▸ **WORK REQUEST 1**: List every concern that the first paragraph of the meta-review text says the rebuttal addressed.
▸ **WORK REQUEST 2**: According to the meta-review text, which baselines do not require knowledge about the sensitive attribute?
▸ **WORK REQUEST 3**: Duplicate a passage from the meta-review text. Begin at the words "Meta-review #3" and stop after "for your decision.".

▸ **EXCERPTED TEXT**:

The work proposes an interesting and novel method for tackling unfairness issues on skin lesion classification, by introducing adaptive individual batch normalisation for each subgroup. The proposed approach is new and interesting with novel formulations. The rebuttal has addressed most of the concerns including the missing literatures, comparisons against representative baselines and clarification on FATE metrics. Though the drawback of using sensitive attributes during inference was not addressed and has been left for future work, I would suggest this to be discussed in the current manuscript to acknowledge this. Considering all the aspects of the strengths and drawbacks of the work, the new method proposed will be of great interest to the readers and will bring some insights into the research community despite the weaknesses. Therefore a recommendation of accept is suggested.
Meta-review #3
- Please provide your assessment of the paper taking all information into account, including rebuttal. Highlight the key strengths and weaknesses of the paper, clarify how you reconciled contrasting review comments and scores, indicate if concerns were successfully addressed in the rebuttal, and provide a clear justification of your decision. If you disagree with some of the (meta)reviewer statements, you can indicate so in your meta-review. Please make sure that the authors, program chairs, and the public can understand the reason for your decision.
The paper introduces a novel strategy for addressing model unfairness in deep learning classifiers. This involves substituting global batch normalization modules with attribute/group-aware FairAdaBN modules and applying a new statistical disparity loss to minimize performance disparities among subgroups. The authors also propose a new metric, FATE, to evaluate the fairness-accuracy trade-off of a model relative to a baseline model. The authors evaluate their methods on two skin lesion classification datasets, with the results suggesting a favorable performance compared to several unfairness mitigation baselines, including a small drop in accuracy coupled with improved fairness results. Reviewers commended the innovative concept and the presentation of the paper, but pointed out a major methodological weakness: the dependency of the method on the availability of the sensitive attribute during inference. This presents a significant drawback when compared to other methods, notably the EnD and CFair baselines, which do not require knowledge about the sensitive attribute. Reviewer 1 also identified a general lack of engagement with existing literature on unfairness mitigation, leading to further questions about the selection of baselines for evaluation and the robustness of the results. Furthermore, issues were raised concerning the FATE metric, including the unclear meaning of negative values and the reasoning behind using this metric to assess performance/fairness trade-offs. The authors’ rebuttal should prioritize addressing the concerns about the evaluation process and justifying or clarifying the FATE metric. In their response, the authors have successfully addressed several of the main concerns. While there remains some skepticism about the value of the FATE metric, the idea of using fair adaptive batch normalization is compelling, and the validation process now enables readers to adequately assess the usefulness of this new mitigation technique. I would recommend acceptance for this paper.

▸ **MATERIAL SHOWN**:
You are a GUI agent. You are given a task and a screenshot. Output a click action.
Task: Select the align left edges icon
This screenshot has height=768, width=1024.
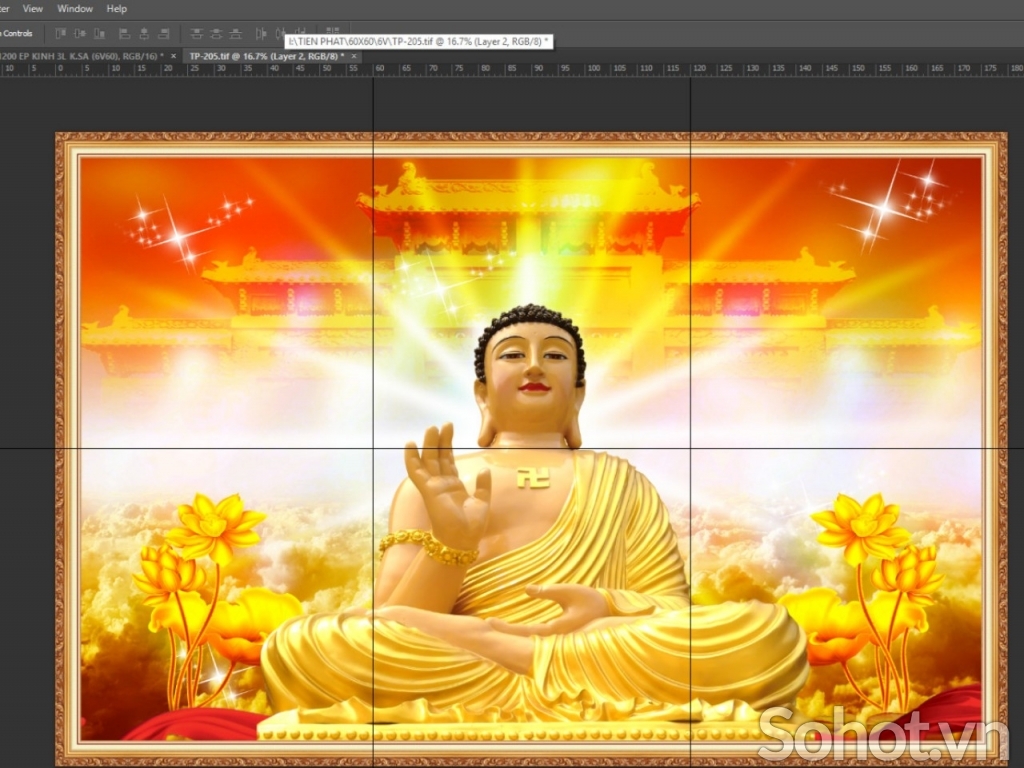[x=125, y=32]
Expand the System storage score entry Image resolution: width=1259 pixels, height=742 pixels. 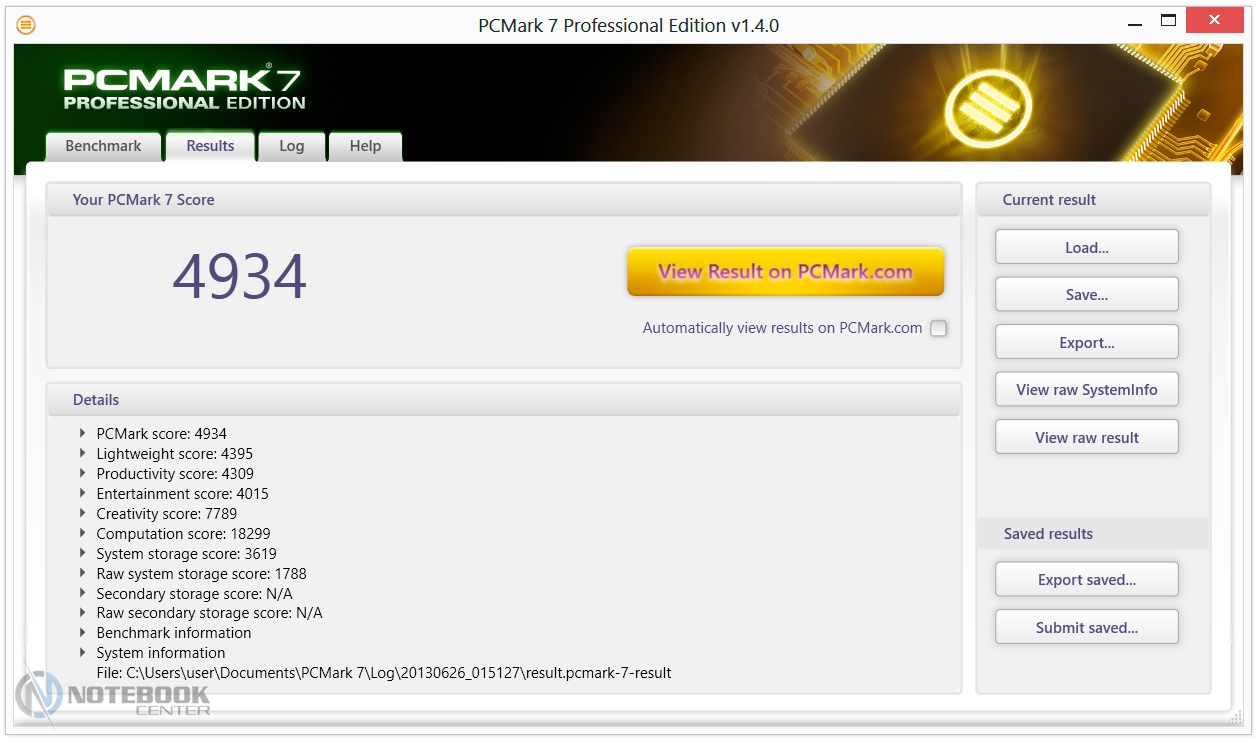pos(82,554)
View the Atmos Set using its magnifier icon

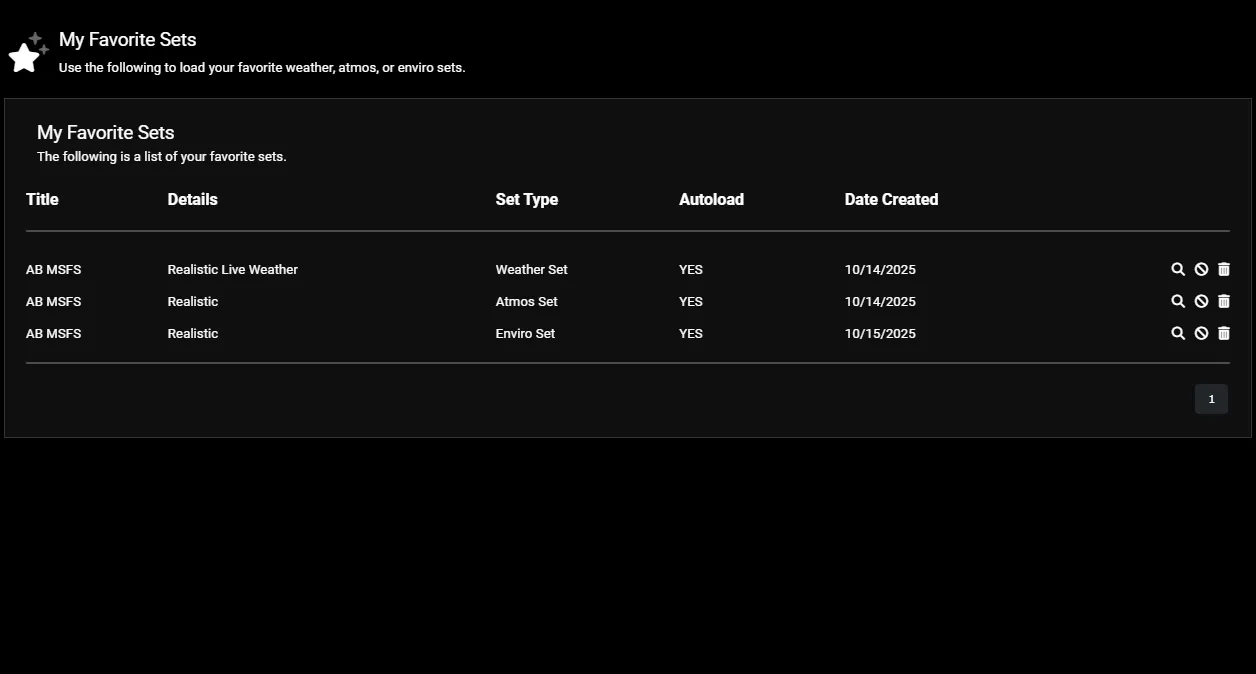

▸ **WRITTEN RESPONSE 1**:
- The missing literatures
- Comparisons against representative baselines
- Clarification on FATE metrics

▸ **WRITTEN RESPONSE 2**: EnD and CFair.

▸ **WRITTEN RESPONSE 3**:
Meta-review #3
- Please provide your assessment of the paper taking all information into account, including rebuttal. Highlight the key strengths and weaknesses of the paper, clarify how you reconciled contrasting review comments and scores, indicate if concerns were successfully addressed in the rebuttal, and provide a clear justification of your decision. If you disagree with some of the (meta)reviewer statements, you can indicate so in your meta-review. Please make sure that the authors, program chairs, and the public can understand the reason for your decision.